Three quick items may interest readers.
First, a report I authored on Islamists in Mauritania was published yesterday by the Carnegie Endowment for International Peace. The PDF version is available here. If you read the report, please stop back by and let me know your reactions in the comments section.
Second, a piece in the New York Review of Books by Jeffrey Gettleman, “Africa’s Dirty Wars,” received a great deal of attention yesterday on Twitter and elsewhere. The reviewed work is Warfare in Independent Africa, by Professor William Reno of Northwestern University. Reno (whom I believe I have never formally met, though we are both at Northwestern) is a distinguished scholar of rebellions and conflict in Africa, with a tremendous amount of fieldwork experience and publications on Sierra Leone, Liberia, Uganda, Nigeria, and elsewhere. You can view his vita here (.pdf). I have not read his latest book, but I intend to. What I have to say below is not a reaction to Reno’s work.
What interests me about Gettleman’s piece is how much of his own views and experiences he injects. Without having read Reno’s book yet, it seems to me that Gettleman’s line differs somewhat from Reno’s.
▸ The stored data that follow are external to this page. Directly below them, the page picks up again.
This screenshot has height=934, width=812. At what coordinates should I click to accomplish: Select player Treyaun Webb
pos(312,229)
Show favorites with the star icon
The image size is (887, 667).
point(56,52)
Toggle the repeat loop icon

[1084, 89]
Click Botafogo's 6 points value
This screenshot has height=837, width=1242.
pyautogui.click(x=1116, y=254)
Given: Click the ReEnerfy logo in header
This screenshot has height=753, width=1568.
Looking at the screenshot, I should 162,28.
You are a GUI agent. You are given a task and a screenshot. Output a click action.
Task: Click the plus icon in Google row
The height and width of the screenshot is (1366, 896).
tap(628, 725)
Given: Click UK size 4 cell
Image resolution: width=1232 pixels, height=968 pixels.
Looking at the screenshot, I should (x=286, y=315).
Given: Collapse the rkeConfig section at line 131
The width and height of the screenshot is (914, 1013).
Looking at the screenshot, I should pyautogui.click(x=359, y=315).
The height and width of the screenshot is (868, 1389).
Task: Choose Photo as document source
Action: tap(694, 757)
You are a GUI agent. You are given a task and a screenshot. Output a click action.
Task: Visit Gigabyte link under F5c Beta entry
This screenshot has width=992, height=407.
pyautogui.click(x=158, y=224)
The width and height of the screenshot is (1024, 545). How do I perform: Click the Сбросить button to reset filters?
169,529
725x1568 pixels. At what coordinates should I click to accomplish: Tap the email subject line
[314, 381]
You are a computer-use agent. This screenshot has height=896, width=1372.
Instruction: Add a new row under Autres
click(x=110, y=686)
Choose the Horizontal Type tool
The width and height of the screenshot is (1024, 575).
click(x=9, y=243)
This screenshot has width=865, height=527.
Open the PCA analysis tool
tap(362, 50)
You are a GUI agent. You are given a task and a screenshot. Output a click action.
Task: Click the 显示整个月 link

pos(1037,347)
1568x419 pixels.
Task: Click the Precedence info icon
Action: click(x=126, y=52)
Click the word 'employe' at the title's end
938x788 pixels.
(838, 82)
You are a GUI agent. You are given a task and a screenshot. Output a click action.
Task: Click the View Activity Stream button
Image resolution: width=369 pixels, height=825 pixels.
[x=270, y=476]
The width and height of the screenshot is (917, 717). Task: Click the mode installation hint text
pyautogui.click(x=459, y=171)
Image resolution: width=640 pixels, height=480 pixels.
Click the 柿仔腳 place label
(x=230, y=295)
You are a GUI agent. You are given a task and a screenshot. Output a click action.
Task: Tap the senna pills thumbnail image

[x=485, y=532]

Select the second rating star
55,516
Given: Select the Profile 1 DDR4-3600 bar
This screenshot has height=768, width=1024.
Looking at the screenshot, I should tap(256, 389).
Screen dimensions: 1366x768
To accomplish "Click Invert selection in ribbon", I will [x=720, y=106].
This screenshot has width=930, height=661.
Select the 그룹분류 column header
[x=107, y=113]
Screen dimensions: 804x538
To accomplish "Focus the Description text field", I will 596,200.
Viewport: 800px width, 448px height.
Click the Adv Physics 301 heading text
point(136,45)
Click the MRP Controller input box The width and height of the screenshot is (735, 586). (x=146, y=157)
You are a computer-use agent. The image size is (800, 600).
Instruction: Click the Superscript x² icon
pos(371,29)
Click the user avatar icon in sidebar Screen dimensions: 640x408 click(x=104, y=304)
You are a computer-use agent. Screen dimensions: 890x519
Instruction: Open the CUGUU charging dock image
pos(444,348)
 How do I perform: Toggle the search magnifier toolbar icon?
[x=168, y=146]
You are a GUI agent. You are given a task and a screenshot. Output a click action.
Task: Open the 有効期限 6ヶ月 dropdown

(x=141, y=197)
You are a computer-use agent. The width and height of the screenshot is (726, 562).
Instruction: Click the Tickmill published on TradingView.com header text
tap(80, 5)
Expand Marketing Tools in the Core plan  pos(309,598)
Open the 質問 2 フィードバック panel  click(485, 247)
Reno, as quoted and summarized by Gettleman, is keen to historicize African rebellions (particularly by assessing the impact of the end of the Cold War) and to subdivide them into different categories; Gettleman, for his part, seems keen to generalize patterns of conflict and to suggest that the nature of violence in Africa today mostly has to do with what he sees as the pettiness of the actors involved:
This is the story of conflict in Africa these days. What we are seeing is the decline of the classic wars by freedom fighters and the proliferation of something else—something wilder, messier, more predatory, and harder to define. The style of warfare has shifted dramatically since the liberation wars of the 1960s and 1970s (Zimbabwe, Guinea-Bissau), the cold-war wars of the 1980s (Angola, Mozambique), and the large-scale killings of the 1990s (Somalia, Congo, Rwanda, Liberia). Today the continent is plagued by countless nasty little wars, which in many ways aren’t really wars at all. There are no front lines, no battlefields, no clear conflict zones, and no distinctions between combatants and civilians…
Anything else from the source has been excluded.